▶ _The task_: Once the records have been read, set every one down as it stands.

-.-.-

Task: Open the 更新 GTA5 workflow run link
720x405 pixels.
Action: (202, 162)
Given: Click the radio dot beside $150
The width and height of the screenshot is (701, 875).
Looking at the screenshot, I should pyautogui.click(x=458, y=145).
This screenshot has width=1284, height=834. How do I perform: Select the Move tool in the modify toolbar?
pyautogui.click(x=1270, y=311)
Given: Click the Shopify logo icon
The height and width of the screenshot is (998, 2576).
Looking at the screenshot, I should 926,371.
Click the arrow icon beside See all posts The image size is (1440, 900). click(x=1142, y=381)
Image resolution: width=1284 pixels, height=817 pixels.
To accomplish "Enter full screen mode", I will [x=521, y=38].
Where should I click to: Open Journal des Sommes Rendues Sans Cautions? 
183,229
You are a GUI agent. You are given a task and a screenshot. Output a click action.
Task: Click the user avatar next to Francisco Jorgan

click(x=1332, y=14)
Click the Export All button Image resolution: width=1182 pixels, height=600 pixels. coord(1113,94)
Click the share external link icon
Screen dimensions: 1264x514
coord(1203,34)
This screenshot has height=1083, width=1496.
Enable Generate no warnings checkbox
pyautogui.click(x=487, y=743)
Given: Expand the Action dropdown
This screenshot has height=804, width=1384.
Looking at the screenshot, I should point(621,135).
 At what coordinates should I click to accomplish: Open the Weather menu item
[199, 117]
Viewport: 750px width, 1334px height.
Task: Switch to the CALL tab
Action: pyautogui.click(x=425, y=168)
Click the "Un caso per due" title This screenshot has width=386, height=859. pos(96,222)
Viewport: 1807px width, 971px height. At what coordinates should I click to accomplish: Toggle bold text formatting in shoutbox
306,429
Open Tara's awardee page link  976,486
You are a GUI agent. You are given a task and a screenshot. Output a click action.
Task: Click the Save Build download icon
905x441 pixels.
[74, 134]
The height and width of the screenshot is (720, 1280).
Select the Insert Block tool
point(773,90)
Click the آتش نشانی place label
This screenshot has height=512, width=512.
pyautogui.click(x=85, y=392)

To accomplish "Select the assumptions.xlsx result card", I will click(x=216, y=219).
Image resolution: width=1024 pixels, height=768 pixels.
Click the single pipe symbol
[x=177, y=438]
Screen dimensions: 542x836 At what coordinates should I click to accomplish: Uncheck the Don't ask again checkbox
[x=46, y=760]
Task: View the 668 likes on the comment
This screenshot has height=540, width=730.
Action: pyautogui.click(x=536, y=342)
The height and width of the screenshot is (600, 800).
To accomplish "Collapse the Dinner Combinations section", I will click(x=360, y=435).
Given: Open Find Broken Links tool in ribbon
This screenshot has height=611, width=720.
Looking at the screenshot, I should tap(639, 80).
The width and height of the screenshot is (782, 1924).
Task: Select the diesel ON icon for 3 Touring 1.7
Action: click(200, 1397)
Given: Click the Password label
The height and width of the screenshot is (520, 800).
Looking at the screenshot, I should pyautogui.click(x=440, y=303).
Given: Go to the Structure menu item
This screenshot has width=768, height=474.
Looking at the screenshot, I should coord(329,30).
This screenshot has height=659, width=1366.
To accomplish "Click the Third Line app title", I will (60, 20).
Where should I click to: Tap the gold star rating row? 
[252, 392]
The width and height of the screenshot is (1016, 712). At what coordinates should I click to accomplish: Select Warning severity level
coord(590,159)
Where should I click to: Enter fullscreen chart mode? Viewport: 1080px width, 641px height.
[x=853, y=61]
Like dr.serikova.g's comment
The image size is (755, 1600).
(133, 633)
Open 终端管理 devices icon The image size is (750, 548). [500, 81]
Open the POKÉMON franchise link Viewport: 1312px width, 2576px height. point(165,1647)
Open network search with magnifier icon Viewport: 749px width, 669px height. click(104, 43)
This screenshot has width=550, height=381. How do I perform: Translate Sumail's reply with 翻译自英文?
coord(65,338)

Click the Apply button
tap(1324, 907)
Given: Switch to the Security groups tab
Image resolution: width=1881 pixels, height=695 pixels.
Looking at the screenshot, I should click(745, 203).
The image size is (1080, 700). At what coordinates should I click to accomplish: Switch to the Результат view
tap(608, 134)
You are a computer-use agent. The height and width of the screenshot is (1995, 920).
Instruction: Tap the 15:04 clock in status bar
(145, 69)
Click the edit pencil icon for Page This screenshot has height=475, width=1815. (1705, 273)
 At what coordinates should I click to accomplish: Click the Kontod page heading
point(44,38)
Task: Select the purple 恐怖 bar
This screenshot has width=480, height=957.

-.-.-

▶ _Finished task_:
Task: Open the 更新 GTA5 workflow run link
720x405 pixels.
Action: (202, 162)
Given: Click the radio dot beside $150
The width and height of the screenshot is (701, 875).
Looking at the screenshot, I should pyautogui.click(x=458, y=145).
This screenshot has width=1284, height=834. How do I perform: Select the Move tool in the modify toolbar?
pyautogui.click(x=1270, y=311)
Given: Click the Shopify logo icon
The height and width of the screenshot is (998, 2576).
Looking at the screenshot, I should 926,371.
Click the arrow icon beside See all posts The image size is (1440, 900). click(x=1142, y=381)
Image resolution: width=1284 pixels, height=817 pixels.
To accomplish "Enter full screen mode", I will [x=521, y=38].
Where should I click to: Open Journal des Sommes Rendues Sans Cautions? 
183,229
You are a GUI agent. You are given a task and a screenshot. Output a click action.
Task: Click the user avatar next to Francisco Jorgan

click(x=1332, y=14)
Click the Export All button Image resolution: width=1182 pixels, height=600 pixels. coord(1113,94)
Click the share external link icon
Screen dimensions: 1264x514
coord(1203,34)
This screenshot has height=1083, width=1496.
Enable Generate no warnings checkbox
pyautogui.click(x=487, y=743)
Given: Expand the Action dropdown
This screenshot has height=804, width=1384.
Looking at the screenshot, I should point(621,135).
 At what coordinates should I click to accomplish: Open the Weather menu item
[199, 117]
Viewport: 750px width, 1334px height.
Task: Switch to the CALL tab
Action: pyautogui.click(x=425, y=168)
Click the "Un caso per due" title This screenshot has width=386, height=859. pos(96,222)
Viewport: 1807px width, 971px height. At what coordinates should I click to accomplish: Toggle bold text formatting in shoutbox
306,429
Open Tara's awardee page link  976,486
You are a GUI agent. You are given a task and a screenshot. Output a click action.
Task: Click the Save Build download icon
905x441 pixels.
[74, 134]
The height and width of the screenshot is (720, 1280).
Select the Insert Block tool
point(773,90)
Click the آتش نشانی place label
This screenshot has height=512, width=512.
pyautogui.click(x=85, y=392)

To accomplish "Select the assumptions.xlsx result card", I will click(x=216, y=219).
Image resolution: width=1024 pixels, height=768 pixels.
Click the single pipe symbol
[x=177, y=438]
Screen dimensions: 542x836 At what coordinates should I click to accomplish: Uncheck the Don't ask again checkbox
[x=46, y=760]
Task: View the 668 likes on the comment
This screenshot has height=540, width=730.
Action: pyautogui.click(x=536, y=342)
The height and width of the screenshot is (600, 800).
To accomplish "Collapse the Dinner Combinations section", I will click(x=360, y=435).
Given: Open Find Broken Links tool in ribbon
This screenshot has height=611, width=720.
Looking at the screenshot, I should tap(639, 80).
The width and height of the screenshot is (782, 1924).
Task: Select the diesel ON icon for 3 Touring 1.7
Action: click(200, 1397)
Given: Click the Password label
The height and width of the screenshot is (520, 800).
Looking at the screenshot, I should pyautogui.click(x=440, y=303).
Given: Go to the Structure menu item
This screenshot has width=768, height=474.
Looking at the screenshot, I should coord(329,30).
This screenshot has height=659, width=1366.
To accomplish "Click the Third Line app title", I will (60, 20).
Where should I click to: Tap the gold star rating row? 
[252, 392]
The width and height of the screenshot is (1016, 712). At what coordinates should I click to accomplish: Select Warning severity level
coord(590,159)
Where should I click to: Enter fullscreen chart mode? Viewport: 1080px width, 641px height.
[x=853, y=61]
Like dr.serikova.g's comment
The image size is (755, 1600).
(133, 633)
Open 终端管理 devices icon The image size is (750, 548). [500, 81]
Open the POKÉMON franchise link Viewport: 1312px width, 2576px height. point(165,1647)
Open network search with magnifier icon Viewport: 749px width, 669px height. click(104, 43)
This screenshot has width=550, height=381. How do I perform: Translate Sumail's reply with 翻译自英文?
coord(65,338)

Click the Apply button
tap(1324, 907)
Given: Switch to the Security groups tab
Image resolution: width=1881 pixels, height=695 pixels.
Looking at the screenshot, I should click(745, 203).
The image size is (1080, 700). At what coordinates should I click to accomplish: Switch to the Результат view
tap(608, 134)
You are a computer-use agent. The height and width of the screenshot is (1995, 920).
Instruction: Tap the 15:04 clock in status bar
(145, 69)
Click the edit pencil icon for Page This screenshot has height=475, width=1815. (1705, 273)
 At what coordinates should I click to accomplish: Click the Kontod page heading
point(44,38)
Task: Select the purple 恐怖 bar
This screenshot has width=480, height=957.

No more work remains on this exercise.